━━━ THE RECORDS ━━━

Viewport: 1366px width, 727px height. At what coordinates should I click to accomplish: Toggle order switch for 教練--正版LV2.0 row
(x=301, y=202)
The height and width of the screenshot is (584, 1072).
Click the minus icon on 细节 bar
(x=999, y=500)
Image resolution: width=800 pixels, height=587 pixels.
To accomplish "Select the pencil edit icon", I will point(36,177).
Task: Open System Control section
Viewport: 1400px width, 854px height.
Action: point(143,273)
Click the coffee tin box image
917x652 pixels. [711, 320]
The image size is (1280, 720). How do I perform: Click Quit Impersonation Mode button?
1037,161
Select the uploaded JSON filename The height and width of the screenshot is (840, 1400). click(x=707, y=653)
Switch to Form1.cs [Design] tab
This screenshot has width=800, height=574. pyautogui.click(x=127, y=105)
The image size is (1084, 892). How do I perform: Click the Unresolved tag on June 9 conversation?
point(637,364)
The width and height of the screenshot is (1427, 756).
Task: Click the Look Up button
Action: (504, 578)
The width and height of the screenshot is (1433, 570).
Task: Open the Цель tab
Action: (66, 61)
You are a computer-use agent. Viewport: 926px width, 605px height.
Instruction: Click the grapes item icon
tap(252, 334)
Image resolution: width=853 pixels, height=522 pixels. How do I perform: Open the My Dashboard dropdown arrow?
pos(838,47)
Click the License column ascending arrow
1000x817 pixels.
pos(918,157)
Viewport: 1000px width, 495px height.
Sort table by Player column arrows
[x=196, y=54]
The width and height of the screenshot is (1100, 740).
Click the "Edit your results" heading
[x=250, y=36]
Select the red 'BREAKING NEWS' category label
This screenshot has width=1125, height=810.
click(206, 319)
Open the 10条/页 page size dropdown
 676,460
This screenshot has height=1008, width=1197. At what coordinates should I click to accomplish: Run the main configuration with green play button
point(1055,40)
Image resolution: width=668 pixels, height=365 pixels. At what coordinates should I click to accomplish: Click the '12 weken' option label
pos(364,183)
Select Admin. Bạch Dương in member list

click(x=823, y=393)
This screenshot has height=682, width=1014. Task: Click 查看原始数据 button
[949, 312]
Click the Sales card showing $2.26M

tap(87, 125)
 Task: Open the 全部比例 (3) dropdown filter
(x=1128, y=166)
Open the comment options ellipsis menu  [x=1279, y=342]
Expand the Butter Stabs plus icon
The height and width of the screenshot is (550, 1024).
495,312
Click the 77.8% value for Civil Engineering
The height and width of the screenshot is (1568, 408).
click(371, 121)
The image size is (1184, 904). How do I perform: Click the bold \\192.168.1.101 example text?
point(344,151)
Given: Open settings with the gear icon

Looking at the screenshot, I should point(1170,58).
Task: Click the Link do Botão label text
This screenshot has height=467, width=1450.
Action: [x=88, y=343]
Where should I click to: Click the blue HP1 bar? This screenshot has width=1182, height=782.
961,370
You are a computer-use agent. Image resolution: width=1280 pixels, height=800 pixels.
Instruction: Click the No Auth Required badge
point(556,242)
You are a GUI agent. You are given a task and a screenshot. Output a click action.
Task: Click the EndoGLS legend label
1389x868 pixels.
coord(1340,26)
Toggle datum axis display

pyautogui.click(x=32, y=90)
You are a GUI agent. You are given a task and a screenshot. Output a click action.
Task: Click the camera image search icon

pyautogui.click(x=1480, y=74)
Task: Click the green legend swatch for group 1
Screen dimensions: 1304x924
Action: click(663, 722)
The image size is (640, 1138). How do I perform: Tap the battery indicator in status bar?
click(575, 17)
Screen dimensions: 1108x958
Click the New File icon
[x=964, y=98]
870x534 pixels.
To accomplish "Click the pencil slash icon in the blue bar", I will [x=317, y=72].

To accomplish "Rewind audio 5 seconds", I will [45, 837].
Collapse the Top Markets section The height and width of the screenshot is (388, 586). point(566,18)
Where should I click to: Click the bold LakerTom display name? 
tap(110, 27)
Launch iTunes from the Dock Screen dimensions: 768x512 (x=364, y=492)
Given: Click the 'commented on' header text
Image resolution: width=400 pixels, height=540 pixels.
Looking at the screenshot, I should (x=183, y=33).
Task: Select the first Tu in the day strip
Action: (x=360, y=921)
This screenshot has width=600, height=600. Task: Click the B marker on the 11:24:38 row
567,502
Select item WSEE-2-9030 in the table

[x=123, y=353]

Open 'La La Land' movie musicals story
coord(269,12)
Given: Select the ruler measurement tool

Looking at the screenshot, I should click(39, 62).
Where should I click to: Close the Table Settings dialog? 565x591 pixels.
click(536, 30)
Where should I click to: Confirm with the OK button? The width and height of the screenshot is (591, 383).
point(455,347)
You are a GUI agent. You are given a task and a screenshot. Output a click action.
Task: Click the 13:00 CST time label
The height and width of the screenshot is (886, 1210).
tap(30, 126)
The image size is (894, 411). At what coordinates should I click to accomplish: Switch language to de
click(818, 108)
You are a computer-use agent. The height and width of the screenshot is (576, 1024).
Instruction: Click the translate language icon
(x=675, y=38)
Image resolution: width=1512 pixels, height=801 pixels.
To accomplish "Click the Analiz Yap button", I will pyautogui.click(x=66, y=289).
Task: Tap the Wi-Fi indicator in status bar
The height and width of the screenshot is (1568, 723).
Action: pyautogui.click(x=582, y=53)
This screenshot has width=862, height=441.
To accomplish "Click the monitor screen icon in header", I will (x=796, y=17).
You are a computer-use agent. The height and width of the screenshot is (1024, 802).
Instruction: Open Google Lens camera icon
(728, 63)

━━━

**WHAT THE TASK REQUIRES**
I need each of the entries above printed again exactly.

**RESPONSE TO THIS TASK**
Viewport: 1366px width, 727px height. At what coordinates should I click to accomplish: Toggle order switch for 教練--正版LV2.0 row
(x=301, y=202)
The height and width of the screenshot is (584, 1072).
Click the minus icon on 细节 bar
(x=999, y=500)
Image resolution: width=800 pixels, height=587 pixels.
To accomplish "Select the pencil edit icon", I will point(36,177).
Task: Open System Control section
Viewport: 1400px width, 854px height.
Action: point(143,273)
Click the coffee tin box image
917x652 pixels. [711, 320]
The image size is (1280, 720). How do I perform: Click Quit Impersonation Mode button?
1037,161
Select the uploaded JSON filename The height and width of the screenshot is (840, 1400). click(x=707, y=653)
Switch to Form1.cs [Design] tab
This screenshot has width=800, height=574. pyautogui.click(x=127, y=105)
The image size is (1084, 892). How do I perform: Click the Unresolved tag on June 9 conversation?
point(637,364)
The width and height of the screenshot is (1427, 756).
Task: Click the Look Up button
Action: (504, 578)
The width and height of the screenshot is (1433, 570).
Task: Open the Цель tab
Action: (66, 61)
You are a computer-use agent. Viewport: 926px width, 605px height.
Instruction: Click the grapes item icon
tap(252, 334)
Image resolution: width=853 pixels, height=522 pixels. How do I perform: Open the My Dashboard dropdown arrow?
pos(838,47)
Click the License column ascending arrow
1000x817 pixels.
pos(918,157)
Viewport: 1000px width, 495px height.
Sort table by Player column arrows
[x=196, y=54]
The width and height of the screenshot is (1100, 740).
Click the "Edit your results" heading
[x=250, y=36]
Select the red 'BREAKING NEWS' category label
This screenshot has width=1125, height=810.
click(206, 319)
Open the 10条/页 page size dropdown
 676,460
This screenshot has height=1008, width=1197. At what coordinates should I click to accomplish: Run the main configuration with green play button
point(1055,40)
Image resolution: width=668 pixels, height=365 pixels. At what coordinates should I click to accomplish: Click the '12 weken' option label
pos(364,183)
Select Admin. Bạch Dương in member list

click(x=823, y=393)
This screenshot has height=682, width=1014. Task: Click 查看原始数据 button
[949, 312]
Click the Sales card showing $2.26M

tap(87, 125)
 Task: Open the 全部比例 (3) dropdown filter
(x=1128, y=166)
Open the comment options ellipsis menu  [x=1279, y=342]
Expand the Butter Stabs plus icon
The height and width of the screenshot is (550, 1024).
495,312
Click the 77.8% value for Civil Engineering
The height and width of the screenshot is (1568, 408).
click(371, 121)
The image size is (1184, 904). How do I perform: Click the bold \\192.168.1.101 example text?
point(344,151)
Given: Open settings with the gear icon

Looking at the screenshot, I should point(1170,58).
Task: Click the Link do Botão label text
This screenshot has height=467, width=1450.
Action: [x=88, y=343]
Where should I click to: Click the blue HP1 bar? This screenshot has width=1182, height=782.
961,370
You are a computer-use agent. Image resolution: width=1280 pixels, height=800 pixels.
Instruction: Click the No Auth Required badge
point(556,242)
You are a GUI agent. You are given a task and a screenshot. Output a click action.
Task: Click the EndoGLS legend label
1389x868 pixels.
coord(1340,26)
Toggle datum axis display

pyautogui.click(x=32, y=90)
You are a GUI agent. You are given a task and a screenshot. Output a click action.
Task: Click the camera image search icon

pyautogui.click(x=1480, y=74)
Task: Click the green legend swatch for group 1
Screen dimensions: 1304x924
Action: click(663, 722)
The image size is (640, 1138). How do I perform: Tap the battery indicator in status bar?
click(575, 17)
Screen dimensions: 1108x958
Click the New File icon
[x=964, y=98]
870x534 pixels.
To accomplish "Click the pencil slash icon in the blue bar", I will [x=317, y=72].

To accomplish "Rewind audio 5 seconds", I will [45, 837].
Collapse the Top Markets section The height and width of the screenshot is (388, 586). point(566,18)
Where should I click to: Click the bold LakerTom display name? 
tap(110, 27)
Launch iTunes from the Dock Screen dimensions: 768x512 (x=364, y=492)
Given: Click the 'commented on' header text
Image resolution: width=400 pixels, height=540 pixels.
Looking at the screenshot, I should (x=183, y=33).
Task: Select the first Tu in the day strip
Action: (x=360, y=921)
This screenshot has width=600, height=600. Task: Click the B marker on the 11:24:38 row
567,502
Select item WSEE-2-9030 in the table

[x=123, y=353]

Open 'La La Land' movie musicals story
coord(269,12)
Given: Select the ruler measurement tool

Looking at the screenshot, I should click(39, 62).
Where should I click to: Close the Table Settings dialog? 565x591 pixels.
click(536, 30)
Where should I click to: Confirm with the OK button? The width and height of the screenshot is (591, 383).
point(455,347)
You are a GUI agent. You are given a task and a screenshot. Output a click action.
Task: Click the 13:00 CST time label
The height and width of the screenshot is (886, 1210).
tap(30, 126)
The image size is (894, 411). At what coordinates should I click to accomplish: Switch language to de
click(818, 108)
You are a computer-use agent. The height and width of the screenshot is (576, 1024).
Instruction: Click the translate language icon
(x=675, y=38)
Image resolution: width=1512 pixels, height=801 pixels.
To accomplish "Click the Analiz Yap button", I will pyautogui.click(x=66, y=289).
Task: Tap the Wi-Fi indicator in status bar
The height and width of the screenshot is (1568, 723).
Action: pyautogui.click(x=582, y=53)
This screenshot has width=862, height=441.
To accomplish "Click the monitor screen icon in header", I will (x=796, y=17).
You are a computer-use agent. The height and width of the screenshot is (1024, 802).
Instruction: Open Google Lens camera icon
(728, 63)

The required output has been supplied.